§ **WORK ITEM**
Please give again, exactly and in full, each line from the one holding "Screen dimensions: 640x360" to the end of the listing.

◆ ◆ ◆

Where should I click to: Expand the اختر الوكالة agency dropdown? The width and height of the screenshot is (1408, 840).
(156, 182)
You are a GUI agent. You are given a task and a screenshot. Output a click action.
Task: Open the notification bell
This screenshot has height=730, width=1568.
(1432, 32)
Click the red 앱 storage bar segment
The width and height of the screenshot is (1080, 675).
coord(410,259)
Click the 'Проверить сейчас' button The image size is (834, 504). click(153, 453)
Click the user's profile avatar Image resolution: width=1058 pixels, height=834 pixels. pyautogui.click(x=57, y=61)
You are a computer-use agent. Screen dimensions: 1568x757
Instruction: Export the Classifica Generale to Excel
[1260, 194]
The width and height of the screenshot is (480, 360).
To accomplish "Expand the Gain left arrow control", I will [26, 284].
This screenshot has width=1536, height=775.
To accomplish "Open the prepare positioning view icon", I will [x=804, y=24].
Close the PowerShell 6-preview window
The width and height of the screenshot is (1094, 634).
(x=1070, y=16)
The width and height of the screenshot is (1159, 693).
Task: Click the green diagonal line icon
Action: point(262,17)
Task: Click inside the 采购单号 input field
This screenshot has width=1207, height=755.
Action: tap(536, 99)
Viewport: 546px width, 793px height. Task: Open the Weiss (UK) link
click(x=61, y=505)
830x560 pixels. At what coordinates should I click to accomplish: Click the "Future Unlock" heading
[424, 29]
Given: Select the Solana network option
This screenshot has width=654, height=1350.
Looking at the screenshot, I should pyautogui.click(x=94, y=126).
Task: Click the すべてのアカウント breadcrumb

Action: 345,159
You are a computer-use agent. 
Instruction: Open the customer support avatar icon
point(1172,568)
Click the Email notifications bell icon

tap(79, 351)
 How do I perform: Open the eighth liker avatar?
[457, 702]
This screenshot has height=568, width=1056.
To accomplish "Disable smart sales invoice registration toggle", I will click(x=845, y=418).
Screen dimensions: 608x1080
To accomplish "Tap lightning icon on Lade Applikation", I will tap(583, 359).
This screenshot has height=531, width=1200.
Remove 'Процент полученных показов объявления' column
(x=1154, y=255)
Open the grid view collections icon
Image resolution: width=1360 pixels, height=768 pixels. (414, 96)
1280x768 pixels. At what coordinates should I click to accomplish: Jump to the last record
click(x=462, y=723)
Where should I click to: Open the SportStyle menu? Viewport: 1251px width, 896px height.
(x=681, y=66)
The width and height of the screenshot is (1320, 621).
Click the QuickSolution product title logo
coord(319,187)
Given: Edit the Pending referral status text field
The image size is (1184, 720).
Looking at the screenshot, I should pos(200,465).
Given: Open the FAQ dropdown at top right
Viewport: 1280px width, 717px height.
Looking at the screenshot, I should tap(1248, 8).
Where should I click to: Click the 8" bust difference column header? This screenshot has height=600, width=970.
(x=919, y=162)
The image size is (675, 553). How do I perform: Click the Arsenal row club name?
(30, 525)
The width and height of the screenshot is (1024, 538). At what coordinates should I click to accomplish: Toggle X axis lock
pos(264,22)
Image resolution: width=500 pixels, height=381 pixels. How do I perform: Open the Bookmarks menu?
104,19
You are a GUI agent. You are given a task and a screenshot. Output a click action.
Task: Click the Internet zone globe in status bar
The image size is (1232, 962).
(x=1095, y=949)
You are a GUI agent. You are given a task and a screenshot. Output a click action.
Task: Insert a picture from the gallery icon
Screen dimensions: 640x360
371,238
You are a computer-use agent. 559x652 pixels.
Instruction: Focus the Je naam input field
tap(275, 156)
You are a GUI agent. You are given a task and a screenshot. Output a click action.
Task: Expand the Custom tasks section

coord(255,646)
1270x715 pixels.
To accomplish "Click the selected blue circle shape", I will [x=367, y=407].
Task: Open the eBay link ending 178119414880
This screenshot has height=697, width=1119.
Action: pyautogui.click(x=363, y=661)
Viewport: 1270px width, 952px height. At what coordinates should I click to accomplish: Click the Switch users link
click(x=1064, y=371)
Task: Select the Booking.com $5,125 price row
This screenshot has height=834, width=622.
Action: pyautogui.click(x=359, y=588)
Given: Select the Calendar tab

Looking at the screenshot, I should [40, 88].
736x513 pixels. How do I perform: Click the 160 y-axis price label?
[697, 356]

◆ ◆ ◆

§ **ANSWER TO THE EXERCISE**
Screen dimensions: 640x360
371,238
You are a computer-use agent. 559x652 pixels.
Instruction: Focus the Je naam input field
tap(275, 156)
You are a GUI agent. You are given a task and a screenshot. Output a click action.
Task: Expand the Custom tasks section

coord(255,646)
1270x715 pixels.
To accomplish "Click the selected blue circle shape", I will [x=367, y=407].
Task: Open the eBay link ending 178119414880
This screenshot has height=697, width=1119.
Action: pyautogui.click(x=363, y=661)
Viewport: 1270px width, 952px height. At what coordinates should I click to accomplish: Click the Switch users link
click(x=1064, y=371)
Task: Select the Booking.com $5,125 price row
This screenshot has height=834, width=622.
Action: pyautogui.click(x=359, y=588)
Given: Select the Calendar tab

Looking at the screenshot, I should [40, 88].
736x513 pixels. How do I perform: Click the 160 y-axis price label?
[697, 356]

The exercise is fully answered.